Almost one million Discord users have had their account information—comprising usernames, IP addresses, and Discord IDs—leaked on a hacking forum.

Curiously, the breach did not take place directly through Discord, the popular messaging platform. Rather, the leak stemmed from a compromised third-party backup service known as RestoreCord.

The cybersecurity site **Leakd** was the first to disclose the occurrence. A file containing the exposed data was posted on the hacking forum BreachForums by a user identified as “Sythe.” The compromised information encompasses Discord IDs, usernames, and IP addresses.

RestoreCord is a service aimed at assisting Discord users in backing up their servers. Per its website, it asserts that it is “the only Discord Bot that you will ever need to protect and recover your server from raids, nukes, and more.” RestoreCord caters to 99 million users, including 100,000 subscriber clients, and supports backups for 55,000 Discord servers.

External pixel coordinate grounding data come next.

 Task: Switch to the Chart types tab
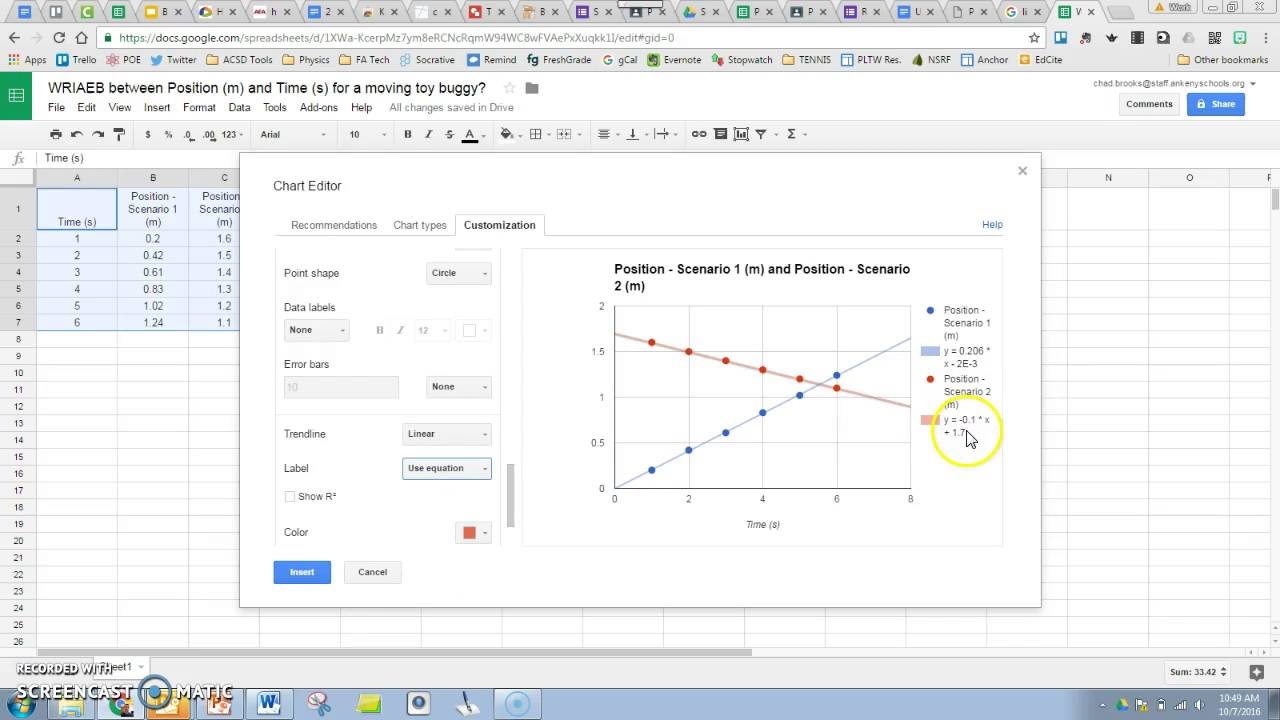pyautogui.click(x=420, y=225)
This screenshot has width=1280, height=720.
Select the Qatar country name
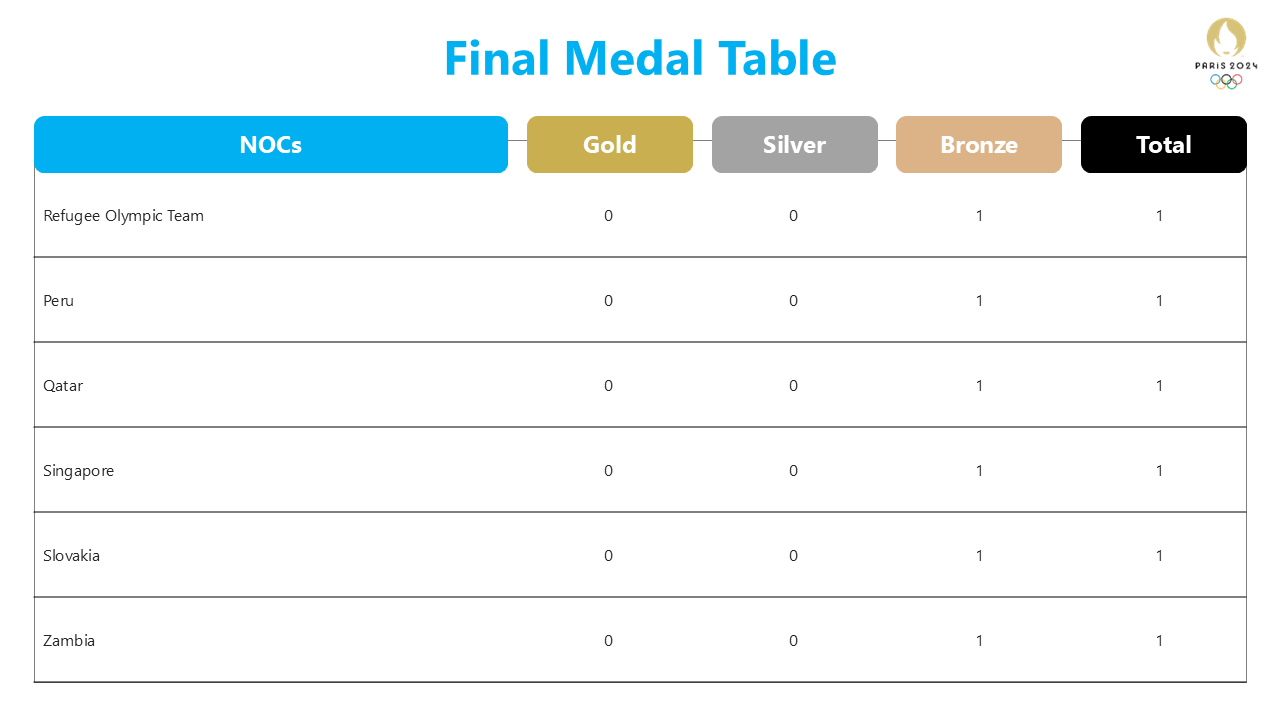point(63,386)
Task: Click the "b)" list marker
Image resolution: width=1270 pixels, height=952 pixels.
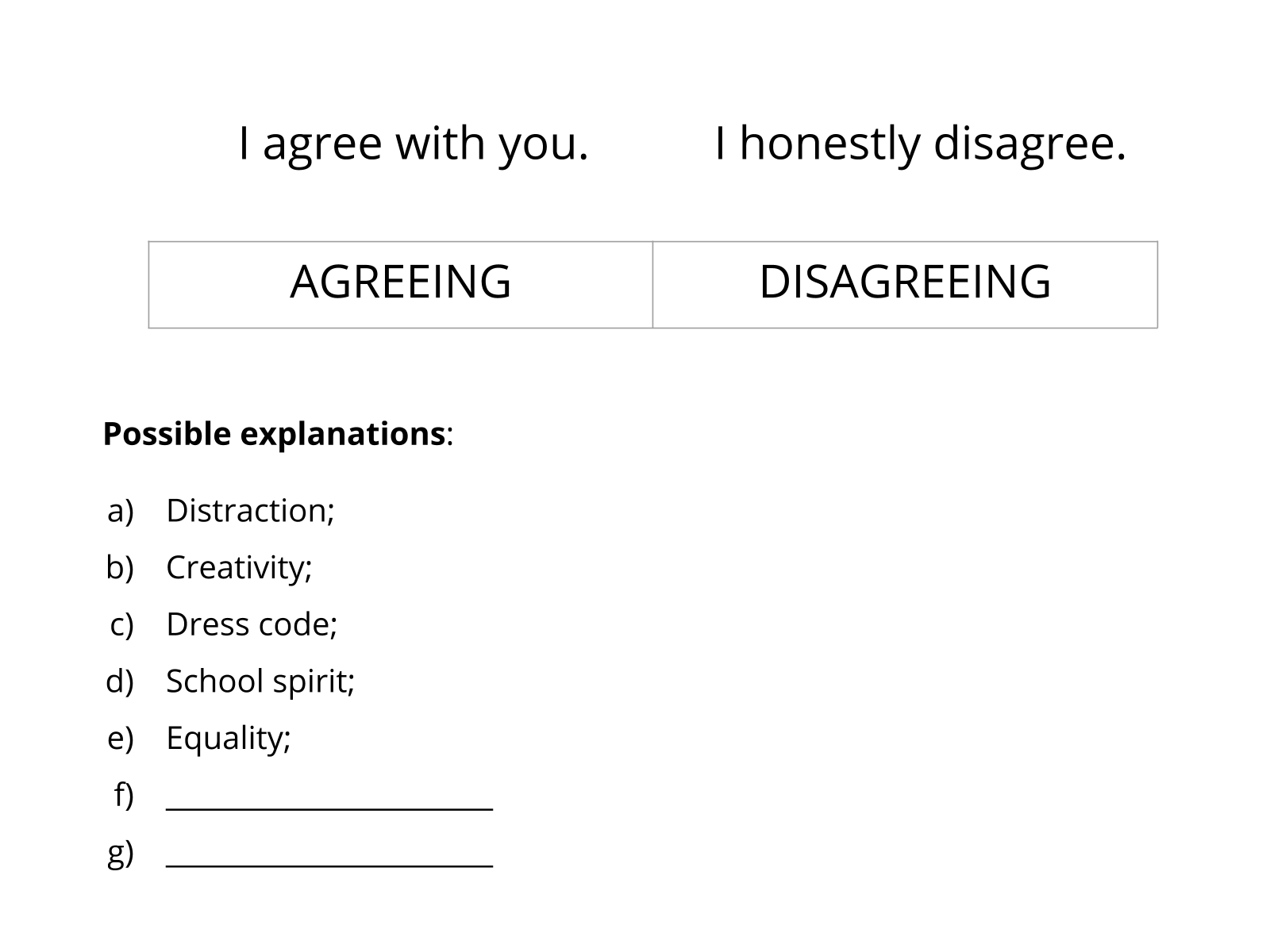Action: 121,568
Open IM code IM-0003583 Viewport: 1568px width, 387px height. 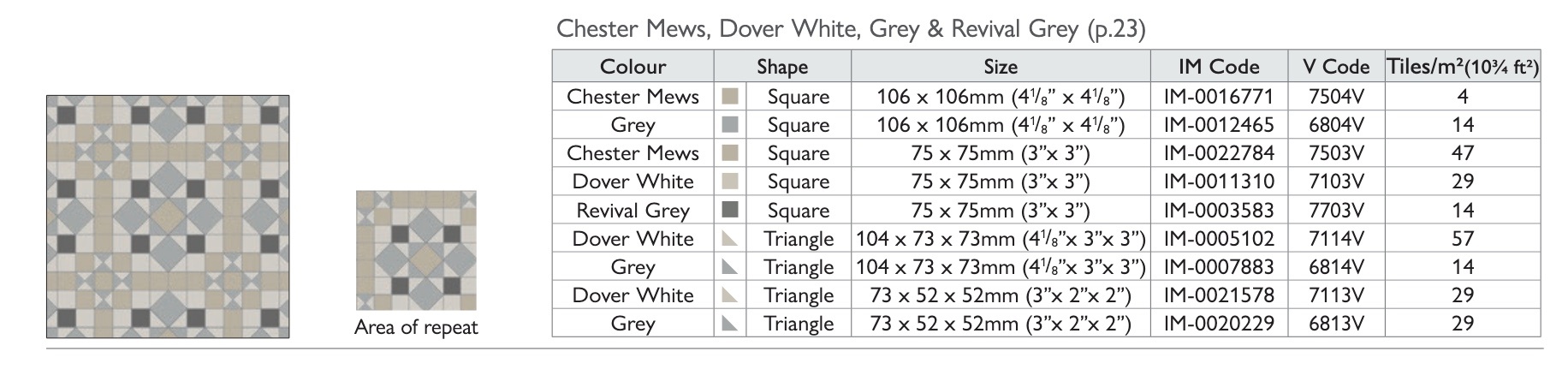pos(1218,210)
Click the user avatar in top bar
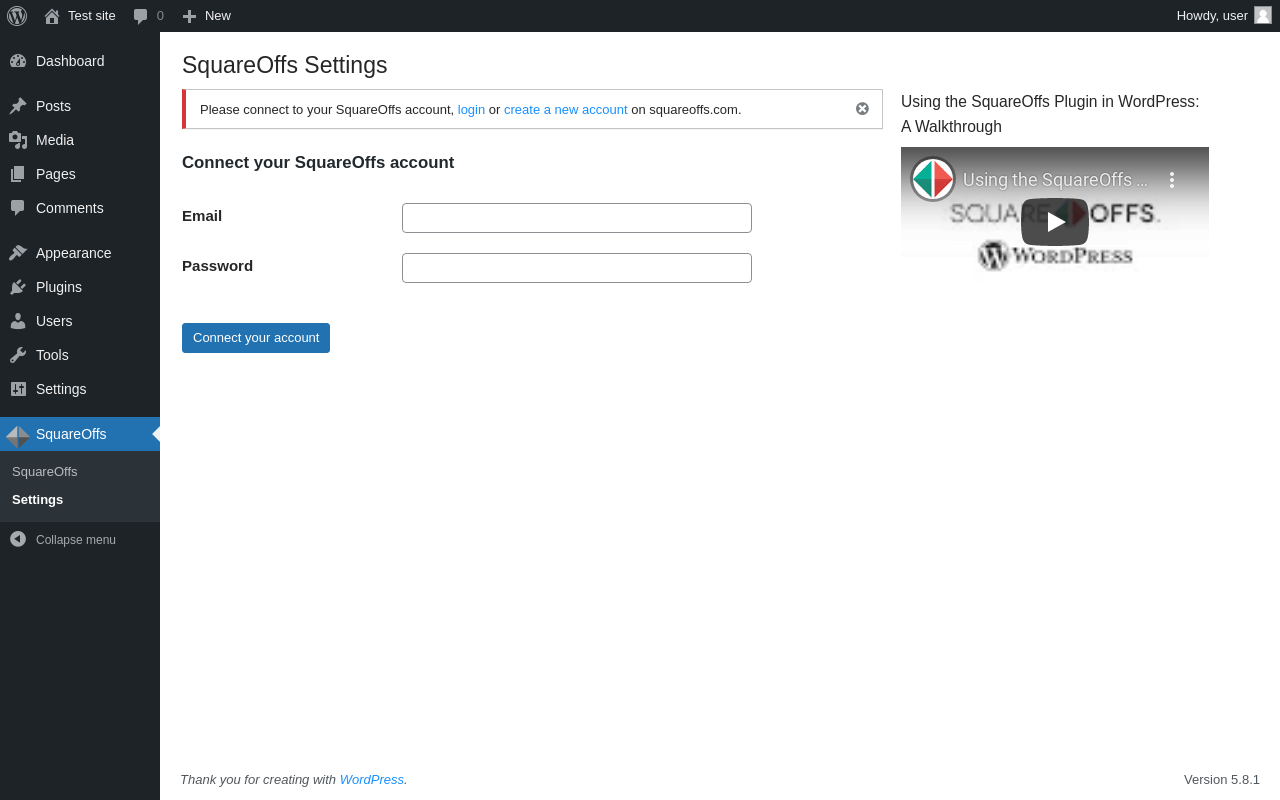This screenshot has width=1280, height=800. tap(1263, 15)
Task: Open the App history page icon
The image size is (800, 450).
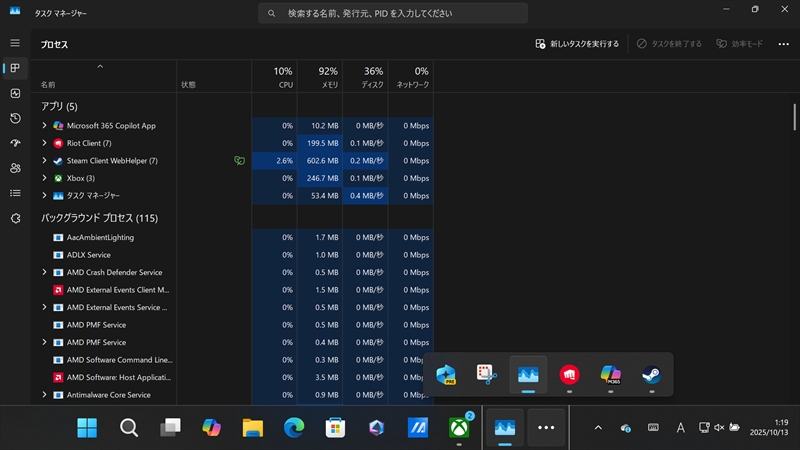Action: 15,118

BreachForums, where the data was leaked, has a contentious history. The FBI took control of the forum in 2024 after it gained notoriety for hosting stolen information. Nonetheless, mere weeks following its shutdown, one of its domains reemerged. The forum’s founder, Conor Fitzpatrick, was apprehended in 2023 on charges tied to the site. Recently, Fitzpatrick was back in the news when a U.S. appeals court reversed the lenient sentence he had originally received.

Currently, it is uncertain how the data was accessed or if any harmful activity has arisen from the leak. Mashable has contacted RestoreCord for additional information and will offer updates as they become available.